**Фрагмент страницы**

※ ※ ※

Экономическую систему, сложившуюся в 90-е гг., специалисты определили как модель неконтролируемого олигархического капитализма. Её иррациональный характер заключался в том, что страна, располагавшая наибольшими среди других индустриально развитых стран мира ресурсами[1], оказалась не в состоянии реализовать свои уникальные преимущества.
Внутренние пороки модели неконтролируемого олигархического капитализма можно свести к следующим характеристикам:
1. Акционеры без инвестиций. В результате массовой (ваучерной) приватизации в стране появился слой сугубо номинальных собственников-акционеров, никогда не рисковавших вложениями собственного капитала (менеджеры, наёмные работники, чиновники, бюджетники, пенсионеры и т.д.). Степень заинтересованности в таких акционерах со стороны менеджеров, равно как и их подотчетность акционерам, оказались близки к нулевой отметке. В результате «ничейность» общенародной собственности была лишь заменена на «размытость» прав и ответственности номинальных акционеров, слабо представлявших правовые механизмы корпоративного управления и присвоения.
|
|
2. Собственность от близости к власти. В результате проведения режиссируемых залоговых аукционов контроль над активами наиболее доходных предприятий (прежде всего, в нефтяной, газовой и металлургической отраслях промышленности) получили не преуспевшие предприниматели, а, главным образом, прежний директорат, группы «приближенных» к власти в лице руководителей уполномоченных банков и компаний, приступивших к формированию своих финансово-промышленных групп. Институт ответственного собственника, заинтересованного в долгосрочном инвестировании капитала, не сложился.

※ ※ ※

**Условие задания**
Перепишите, пожалуйста, без изменений часть фрагмента об олигархическом капитализме: начните с того места, где стоят слова «Внутренние пороки модели», и закончите после слов «управления и присвоения.». Следующие строки взяты из другого источника.

**Исходные данные**
※ ※ ※

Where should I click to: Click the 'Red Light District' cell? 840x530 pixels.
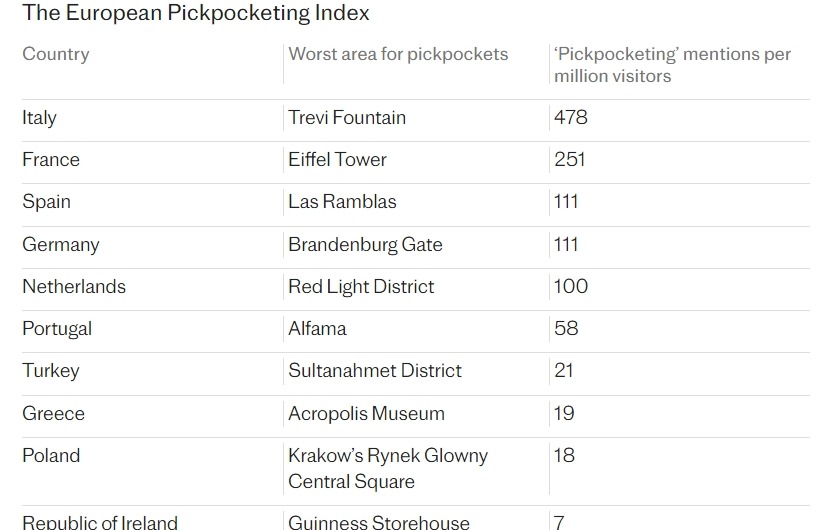(361, 287)
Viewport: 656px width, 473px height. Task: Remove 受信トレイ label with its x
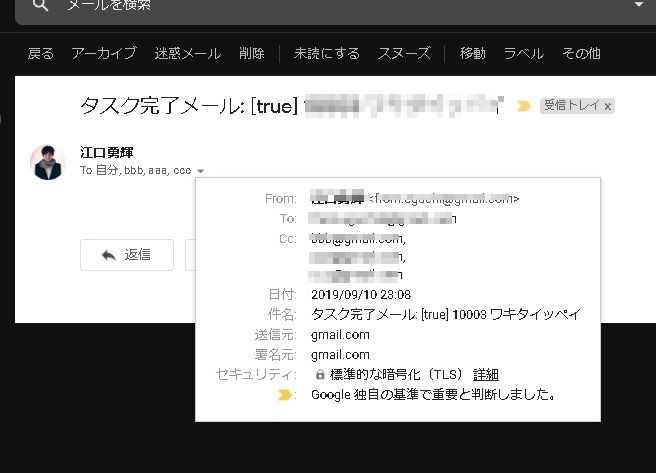tap(608, 105)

※ ※ ※

**Решение задания**
Внутренние пороки модели неконтролируемого олигархического капитализма можно свести к следующим характеристикам:
1. Акционеры без инвестиций. В результате массовой (ваучерной) приватизации в стране появился слой сугубо номинальных собственников-акционеров, никогда не рисковавших вложениями собственного капитала (менеджеры, наёмные работники, чиновники, бюджетники, пенсионеры и т.д.). Степень заинтересованности в таких акционерах со стороны менеджеров, равно как и их подотчетность акционерам, оказались близки к нулевой отметке. В результате «ничейность» общенародной собственности была лишь заменена на «размытость» прав и ответственности номинальных акционеров, слабо представлявших правовые механизмы корпоративного управления и присвоения.